[Collection entries]
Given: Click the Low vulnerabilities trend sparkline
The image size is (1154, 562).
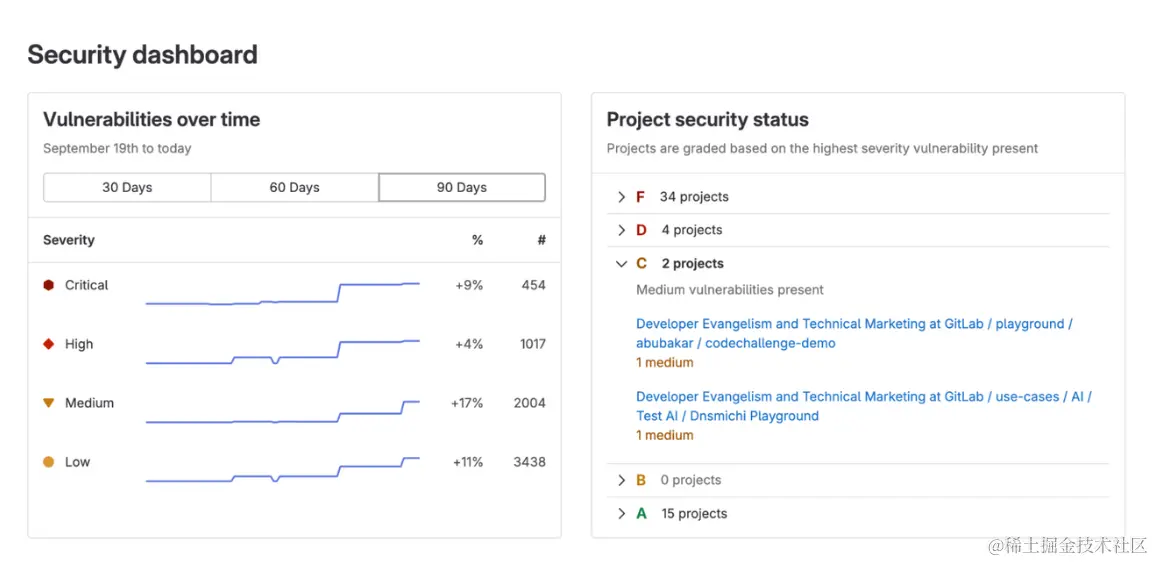Looking at the screenshot, I should coord(282,470).
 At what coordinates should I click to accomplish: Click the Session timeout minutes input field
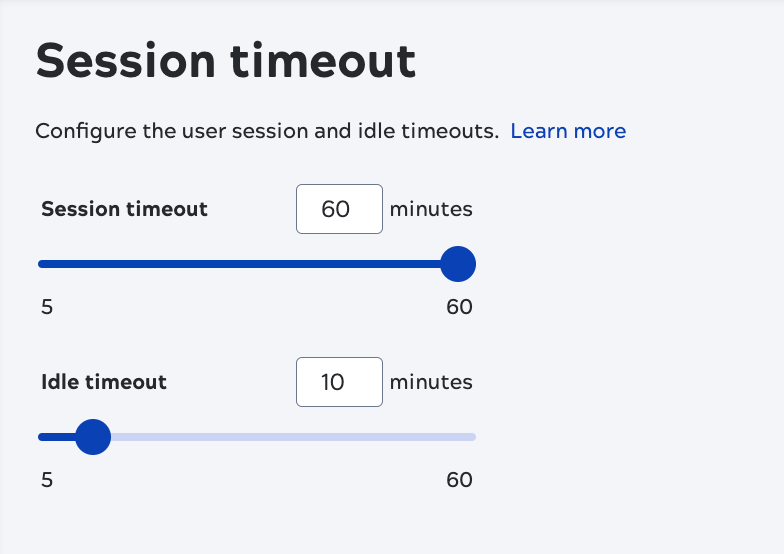point(339,209)
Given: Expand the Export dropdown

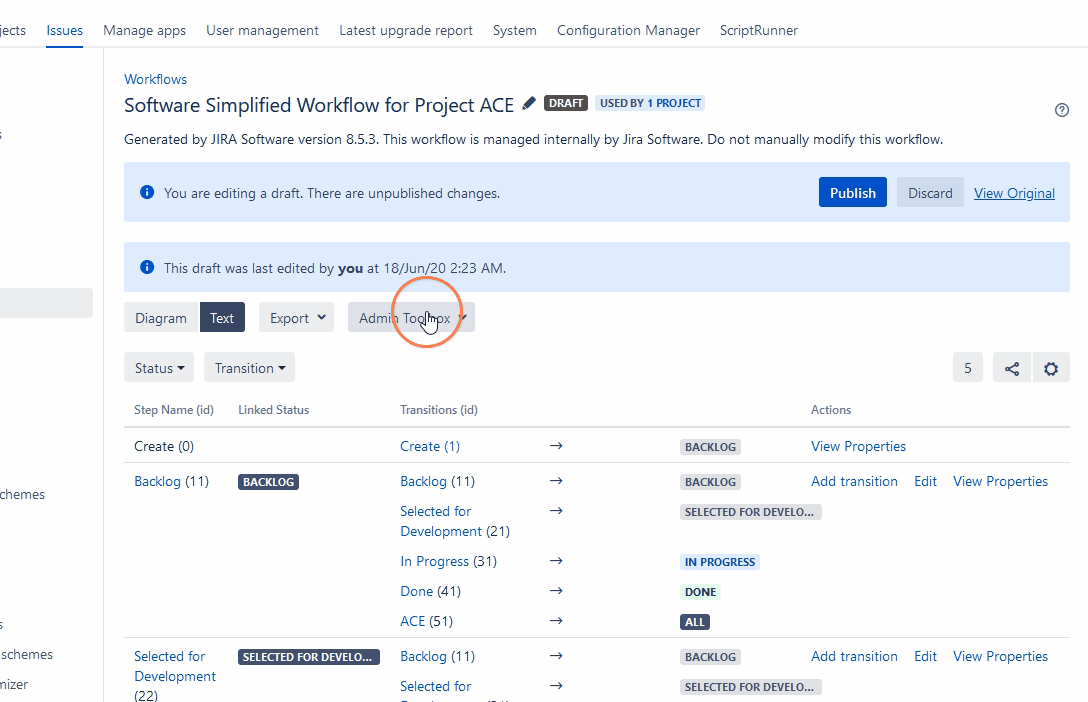Looking at the screenshot, I should pos(297,318).
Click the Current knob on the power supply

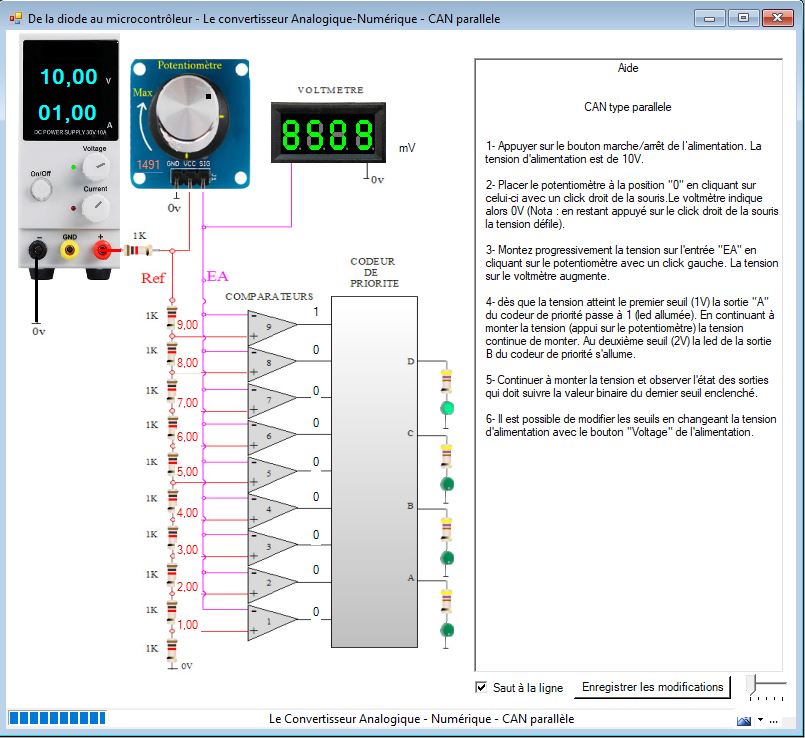pyautogui.click(x=95, y=206)
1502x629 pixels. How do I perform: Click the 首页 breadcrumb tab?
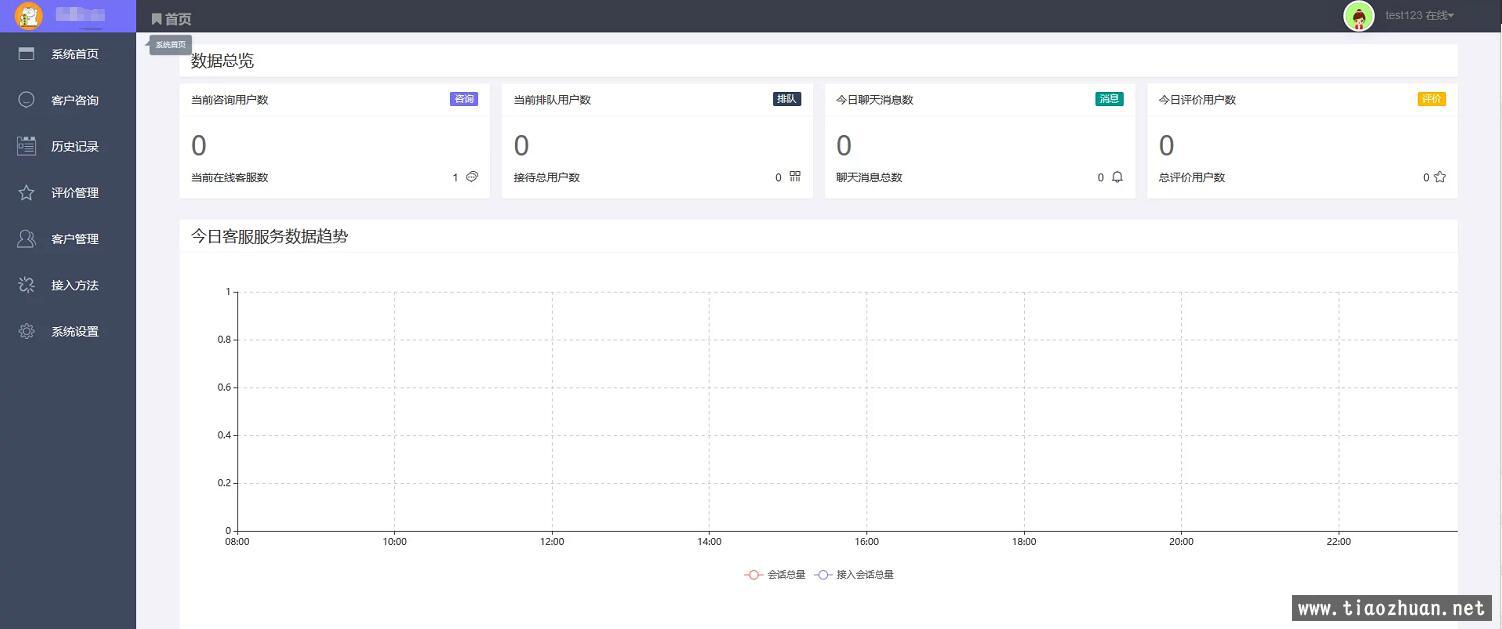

ACTION ITEM: The records above are to be set down exactly as written, with no images.

COMPLETED EXERCISE:
Given: Click the Low vulnerabilities trend sparkline
The image size is (1154, 562).
Looking at the screenshot, I should coord(282,470).
 At what coordinates should I click to accomplish: Click the Session timeout minutes input field
point(339,209)
Given: Expand the Export dropdown

Looking at the screenshot, I should pos(297,318).
Click the Current knob on the power supply

pyautogui.click(x=95, y=206)
1502x629 pixels. How do I perform: Click the 首页 breadcrumb tab?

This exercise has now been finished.